RECORDS TO USE>
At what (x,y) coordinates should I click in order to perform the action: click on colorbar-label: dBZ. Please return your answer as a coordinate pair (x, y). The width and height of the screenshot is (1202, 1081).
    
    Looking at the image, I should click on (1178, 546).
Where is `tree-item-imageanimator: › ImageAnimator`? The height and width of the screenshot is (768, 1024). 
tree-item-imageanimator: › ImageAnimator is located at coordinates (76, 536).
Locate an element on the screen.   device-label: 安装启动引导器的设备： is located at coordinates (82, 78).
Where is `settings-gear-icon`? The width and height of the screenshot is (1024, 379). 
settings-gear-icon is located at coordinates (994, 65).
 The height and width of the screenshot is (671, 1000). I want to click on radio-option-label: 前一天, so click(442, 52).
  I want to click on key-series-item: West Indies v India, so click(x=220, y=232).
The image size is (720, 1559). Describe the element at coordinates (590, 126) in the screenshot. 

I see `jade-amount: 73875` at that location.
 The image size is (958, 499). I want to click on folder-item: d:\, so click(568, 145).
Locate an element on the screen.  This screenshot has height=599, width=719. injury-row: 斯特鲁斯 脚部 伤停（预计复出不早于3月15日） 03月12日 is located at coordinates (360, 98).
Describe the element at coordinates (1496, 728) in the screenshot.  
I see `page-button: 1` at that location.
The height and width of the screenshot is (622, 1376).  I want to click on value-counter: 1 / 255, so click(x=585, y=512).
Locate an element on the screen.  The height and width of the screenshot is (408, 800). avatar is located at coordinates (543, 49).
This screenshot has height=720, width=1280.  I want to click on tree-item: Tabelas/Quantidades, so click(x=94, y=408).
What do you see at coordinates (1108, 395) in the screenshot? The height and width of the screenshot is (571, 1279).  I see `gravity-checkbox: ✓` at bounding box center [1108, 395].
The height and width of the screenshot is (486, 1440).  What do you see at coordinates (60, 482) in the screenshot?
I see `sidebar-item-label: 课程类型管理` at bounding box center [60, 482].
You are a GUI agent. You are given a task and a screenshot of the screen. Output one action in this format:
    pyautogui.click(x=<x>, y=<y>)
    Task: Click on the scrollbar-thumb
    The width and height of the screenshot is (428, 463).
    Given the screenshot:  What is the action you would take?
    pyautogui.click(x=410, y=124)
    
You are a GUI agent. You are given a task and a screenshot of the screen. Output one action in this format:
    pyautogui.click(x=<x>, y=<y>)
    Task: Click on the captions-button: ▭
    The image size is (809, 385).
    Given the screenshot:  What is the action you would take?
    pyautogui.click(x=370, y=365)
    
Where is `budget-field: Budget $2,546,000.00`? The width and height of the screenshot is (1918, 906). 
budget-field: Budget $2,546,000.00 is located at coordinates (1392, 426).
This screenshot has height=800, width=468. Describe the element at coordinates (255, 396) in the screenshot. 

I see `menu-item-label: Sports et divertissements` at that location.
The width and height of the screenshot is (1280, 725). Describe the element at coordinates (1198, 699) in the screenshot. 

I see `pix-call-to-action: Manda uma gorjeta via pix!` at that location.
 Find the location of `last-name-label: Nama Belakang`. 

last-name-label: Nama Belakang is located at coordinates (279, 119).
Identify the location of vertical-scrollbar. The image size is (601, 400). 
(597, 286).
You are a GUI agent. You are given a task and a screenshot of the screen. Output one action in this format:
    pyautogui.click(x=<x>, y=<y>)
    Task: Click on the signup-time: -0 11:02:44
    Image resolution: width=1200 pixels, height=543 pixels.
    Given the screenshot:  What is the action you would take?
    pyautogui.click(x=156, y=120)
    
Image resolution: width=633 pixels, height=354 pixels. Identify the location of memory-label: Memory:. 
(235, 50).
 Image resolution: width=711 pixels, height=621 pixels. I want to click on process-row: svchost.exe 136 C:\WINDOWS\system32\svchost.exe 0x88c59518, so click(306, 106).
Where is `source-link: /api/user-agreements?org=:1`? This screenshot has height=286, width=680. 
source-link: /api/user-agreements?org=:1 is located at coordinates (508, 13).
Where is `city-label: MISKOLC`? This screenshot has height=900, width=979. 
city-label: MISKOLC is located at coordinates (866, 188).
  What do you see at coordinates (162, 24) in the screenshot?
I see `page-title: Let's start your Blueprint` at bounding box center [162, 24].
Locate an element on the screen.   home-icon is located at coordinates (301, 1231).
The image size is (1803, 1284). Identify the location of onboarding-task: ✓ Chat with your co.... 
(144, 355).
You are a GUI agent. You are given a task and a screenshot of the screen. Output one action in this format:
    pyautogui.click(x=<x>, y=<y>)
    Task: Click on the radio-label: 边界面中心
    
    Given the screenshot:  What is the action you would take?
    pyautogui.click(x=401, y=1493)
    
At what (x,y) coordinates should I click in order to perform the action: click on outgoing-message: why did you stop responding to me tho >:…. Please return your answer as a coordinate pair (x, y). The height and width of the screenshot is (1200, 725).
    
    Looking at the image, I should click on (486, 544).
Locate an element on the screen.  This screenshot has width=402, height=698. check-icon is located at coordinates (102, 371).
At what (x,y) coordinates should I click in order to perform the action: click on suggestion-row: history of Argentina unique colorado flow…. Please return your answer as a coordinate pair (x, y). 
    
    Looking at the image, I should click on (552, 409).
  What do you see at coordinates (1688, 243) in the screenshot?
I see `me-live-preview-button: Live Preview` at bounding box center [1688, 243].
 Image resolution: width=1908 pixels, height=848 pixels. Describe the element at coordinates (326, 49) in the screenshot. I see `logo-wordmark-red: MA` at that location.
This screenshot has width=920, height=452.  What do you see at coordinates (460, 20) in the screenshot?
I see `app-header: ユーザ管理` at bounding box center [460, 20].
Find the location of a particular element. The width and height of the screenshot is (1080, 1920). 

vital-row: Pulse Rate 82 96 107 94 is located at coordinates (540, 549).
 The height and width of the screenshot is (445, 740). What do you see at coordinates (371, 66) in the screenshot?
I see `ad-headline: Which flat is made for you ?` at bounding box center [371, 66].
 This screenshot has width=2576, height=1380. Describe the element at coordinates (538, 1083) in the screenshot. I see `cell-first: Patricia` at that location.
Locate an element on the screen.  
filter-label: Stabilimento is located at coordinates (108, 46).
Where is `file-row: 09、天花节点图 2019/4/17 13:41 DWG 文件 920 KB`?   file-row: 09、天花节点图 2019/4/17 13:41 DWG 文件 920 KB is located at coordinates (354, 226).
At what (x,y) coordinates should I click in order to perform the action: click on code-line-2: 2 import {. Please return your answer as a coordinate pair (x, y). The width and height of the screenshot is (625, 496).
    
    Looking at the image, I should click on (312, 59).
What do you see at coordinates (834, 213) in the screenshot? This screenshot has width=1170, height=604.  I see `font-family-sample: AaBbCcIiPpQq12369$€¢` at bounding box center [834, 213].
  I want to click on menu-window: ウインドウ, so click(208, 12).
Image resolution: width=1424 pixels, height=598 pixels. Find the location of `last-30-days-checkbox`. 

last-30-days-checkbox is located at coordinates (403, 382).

PROBLEM STATEMENT>
Reproduce the material verbatim, beginning with the line that contains "is (1024, 379)." and continuing through the line that contains "What do you see at coordinates (1108, 395)", both lines included.

SOLUTION>
Where is `settings-gear-icon`? The width and height of the screenshot is (1024, 379). 
settings-gear-icon is located at coordinates (994, 65).
 The height and width of the screenshot is (671, 1000). I want to click on radio-option-label: 前一天, so click(442, 52).
  I want to click on key-series-item: West Indies v India, so click(x=220, y=232).
The image size is (720, 1559). Describe the element at coordinates (590, 126) in the screenshot. 

I see `jade-amount: 73875` at that location.
 The image size is (958, 499). I want to click on folder-item: d:\, so click(568, 145).
Locate an element on the screen.  This screenshot has height=599, width=719. injury-row: 斯特鲁斯 脚部 伤停（预计复出不早于3月15日） 03月12日 is located at coordinates (360, 98).
Describe the element at coordinates (1496, 728) in the screenshot.  
I see `page-button: 1` at that location.
The height and width of the screenshot is (622, 1376).  I want to click on value-counter: 1 / 255, so click(x=585, y=512).
Locate an element on the screen.  The height and width of the screenshot is (408, 800). avatar is located at coordinates (543, 49).
This screenshot has height=720, width=1280.  I want to click on tree-item: Tabelas/Quantidades, so click(x=94, y=408).
What do you see at coordinates (1108, 395) in the screenshot? The height and width of the screenshot is (571, 1279).  I see `gravity-checkbox: ✓` at bounding box center [1108, 395].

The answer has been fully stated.